Before I go on, I want to note that it may seem like I am contradicting my earlier post, by advocating some “tips and tricks” to make string concatenation faster.  Do not blindly apply these techniques to your programs in the belief that they will magically make your programs faster!  You always need to first determine what is fast enough, next determine what is not fast enough, and THEN try to fix it!

JScript and VBScript use the aptly-named naïve concatenation algorithm when building strings. Consider this silly JScript example:

var str = "";
for (var count = 0 ; count < 100 ; ++count)
  str = "1234567890" + str;

The result string has one thousand characters so you would expect that this would copy one thousand characters into str. Unfortunately, JScript has no way of knowing ahead of time how big that string is going to get and naïvely assumes that every concatenation is the last one.

On the first loop str is zero characters long. The concatenation produces a new ten-character string and copies the ten-character string into it. So far ten characters have been copied. On the second time through the loop we produce a new twenty-character string and copy two ten-character strings into it. So far 10 + 20 = 30 characters have been copied.

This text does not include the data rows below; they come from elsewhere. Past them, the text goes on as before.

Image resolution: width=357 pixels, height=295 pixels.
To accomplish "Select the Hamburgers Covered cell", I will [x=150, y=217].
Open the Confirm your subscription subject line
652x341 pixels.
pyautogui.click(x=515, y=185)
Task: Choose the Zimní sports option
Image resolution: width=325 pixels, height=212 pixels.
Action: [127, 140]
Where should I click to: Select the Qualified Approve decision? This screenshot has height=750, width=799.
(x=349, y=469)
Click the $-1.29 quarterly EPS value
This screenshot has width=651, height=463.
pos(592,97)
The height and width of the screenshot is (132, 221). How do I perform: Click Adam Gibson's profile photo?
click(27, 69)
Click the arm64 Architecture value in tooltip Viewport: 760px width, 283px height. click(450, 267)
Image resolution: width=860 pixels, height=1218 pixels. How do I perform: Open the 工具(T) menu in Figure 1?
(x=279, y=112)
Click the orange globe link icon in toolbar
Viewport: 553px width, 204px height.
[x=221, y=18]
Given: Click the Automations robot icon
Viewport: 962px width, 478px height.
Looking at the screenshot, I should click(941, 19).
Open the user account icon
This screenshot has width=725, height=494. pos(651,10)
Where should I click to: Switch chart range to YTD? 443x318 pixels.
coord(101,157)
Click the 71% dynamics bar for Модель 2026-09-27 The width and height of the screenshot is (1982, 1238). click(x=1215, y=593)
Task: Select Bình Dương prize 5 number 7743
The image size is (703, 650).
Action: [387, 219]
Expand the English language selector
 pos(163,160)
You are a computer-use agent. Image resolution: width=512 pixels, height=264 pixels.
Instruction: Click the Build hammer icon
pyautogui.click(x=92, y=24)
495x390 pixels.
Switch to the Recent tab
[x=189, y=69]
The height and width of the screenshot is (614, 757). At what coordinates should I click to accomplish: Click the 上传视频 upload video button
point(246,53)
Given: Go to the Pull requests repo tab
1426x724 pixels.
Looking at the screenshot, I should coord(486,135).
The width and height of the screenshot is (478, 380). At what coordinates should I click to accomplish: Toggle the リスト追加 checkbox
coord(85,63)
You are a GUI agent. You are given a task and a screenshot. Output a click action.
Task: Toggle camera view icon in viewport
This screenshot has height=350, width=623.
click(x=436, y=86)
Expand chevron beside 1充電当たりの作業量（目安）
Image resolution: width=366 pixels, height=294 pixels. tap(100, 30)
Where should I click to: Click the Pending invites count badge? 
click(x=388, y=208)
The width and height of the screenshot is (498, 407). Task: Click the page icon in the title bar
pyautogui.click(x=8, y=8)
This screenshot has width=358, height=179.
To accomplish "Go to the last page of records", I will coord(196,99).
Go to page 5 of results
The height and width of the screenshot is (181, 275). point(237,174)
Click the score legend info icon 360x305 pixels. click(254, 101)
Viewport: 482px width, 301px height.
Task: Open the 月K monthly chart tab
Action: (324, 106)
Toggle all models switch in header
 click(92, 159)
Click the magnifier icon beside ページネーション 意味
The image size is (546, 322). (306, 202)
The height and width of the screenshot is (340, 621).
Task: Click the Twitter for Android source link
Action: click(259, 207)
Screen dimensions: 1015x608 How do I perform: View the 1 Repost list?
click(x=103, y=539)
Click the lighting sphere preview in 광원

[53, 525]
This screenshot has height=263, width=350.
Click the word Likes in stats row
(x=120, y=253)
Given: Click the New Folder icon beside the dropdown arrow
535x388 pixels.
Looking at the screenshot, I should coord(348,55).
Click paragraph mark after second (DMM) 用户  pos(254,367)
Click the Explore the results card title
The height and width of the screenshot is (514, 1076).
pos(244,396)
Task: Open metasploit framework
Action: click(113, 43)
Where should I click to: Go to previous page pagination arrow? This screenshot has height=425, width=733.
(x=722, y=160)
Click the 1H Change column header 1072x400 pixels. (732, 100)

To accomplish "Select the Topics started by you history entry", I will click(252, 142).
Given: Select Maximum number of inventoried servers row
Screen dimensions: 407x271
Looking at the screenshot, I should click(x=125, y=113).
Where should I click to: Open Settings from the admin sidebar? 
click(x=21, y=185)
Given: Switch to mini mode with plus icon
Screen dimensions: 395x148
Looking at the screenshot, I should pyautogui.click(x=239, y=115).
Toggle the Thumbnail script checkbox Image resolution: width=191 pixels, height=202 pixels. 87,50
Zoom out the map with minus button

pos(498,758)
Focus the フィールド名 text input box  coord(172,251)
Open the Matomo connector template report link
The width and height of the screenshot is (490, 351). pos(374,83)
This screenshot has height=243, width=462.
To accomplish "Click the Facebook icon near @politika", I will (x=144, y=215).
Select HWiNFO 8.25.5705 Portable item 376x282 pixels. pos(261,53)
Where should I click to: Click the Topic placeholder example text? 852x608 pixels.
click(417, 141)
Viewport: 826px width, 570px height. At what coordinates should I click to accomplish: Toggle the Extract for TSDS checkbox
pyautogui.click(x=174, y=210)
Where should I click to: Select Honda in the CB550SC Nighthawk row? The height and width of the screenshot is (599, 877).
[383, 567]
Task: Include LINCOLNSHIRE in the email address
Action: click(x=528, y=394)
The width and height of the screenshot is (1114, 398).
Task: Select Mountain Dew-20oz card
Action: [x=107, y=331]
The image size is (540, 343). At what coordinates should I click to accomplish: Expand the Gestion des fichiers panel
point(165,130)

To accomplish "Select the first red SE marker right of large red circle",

You see where this is going. On the third time thirty more characters are copied for a total of sixty, on the fourth forty more for a total of one hundred. Already the string is only forty characters long and we have copied more than twice that many characters. By the time we get up to the hundredth iteration over fifty thousand characters have been copied to make that one thousand character string. Also there have been ninety-nine temporary strings allocated and immediately thrown away.

Moving strings around in memory is actually pretty darn fast, though 50000 characters is rather a lot.  Worse, allocating and releasing memory is not cheap.  OLE Automation has a string caching mechanism and the NT heap is pretty good about these sorts of allocations, but still, large numbers of allocations and frees are going to tax the performance of the memory manager.

If you’re clever, there are a few ways to make it better.  (However, like I said before, always make sure you’re spending time applying cleverness in the right place.)

One technique is to ensure that you are always concatenating small strings to small strings, large strings to large strings.  Pop quiz: what’s the difference between these two programs?

for (var count = 0 ; count < 10000 ; ++count)
  str += "1234567890" + "hello";

and

For count = 1 To 10000
  str = str & "1234567890" & "hello"
Next


?

I once had to debunk a widely distributed web article which claimed that VBScript was orders of magnitude slower than JScript because the comparison that the author used was to compare the above two programs.  Though they produce the same output, the JScript program is much faster.  Why’s that?  Because this is not an apples-to-apples comparison. The VBScript program is equivalent to this JScript program:

for (var count = 0 ; count < 10000 ; ++count)
  str = (str + "1234567890") + "hello";

whereas the JScript program is equivalent to this JScript program

for (var count = 0 ; count < 10000 ; ++count)
  str = str + ("1234567890" + "hello");

See, the first program does two concatenations of a small string to a large string in one line, so the entire text of the large string gets moved twice every time through the loop.  The second program concatenates two small strings together first, so the small strings move twice but the large string only moves once per loop.  Hence, the first program runs about twice as slow.  The number of allocations remains unchanged, but the number of bytes copied is much lower in the second.

In hindsight, it might have been smart to add a multi-argument string concatenation opcode to our internal script interpreter, but the logic actually gets rather complicated both at parse time and run time.  I still wonder occasionally how much of a perf improvement we could have teased out by adding one.  Fortunately, as you’ll see below, we came up with something better for the ASP case.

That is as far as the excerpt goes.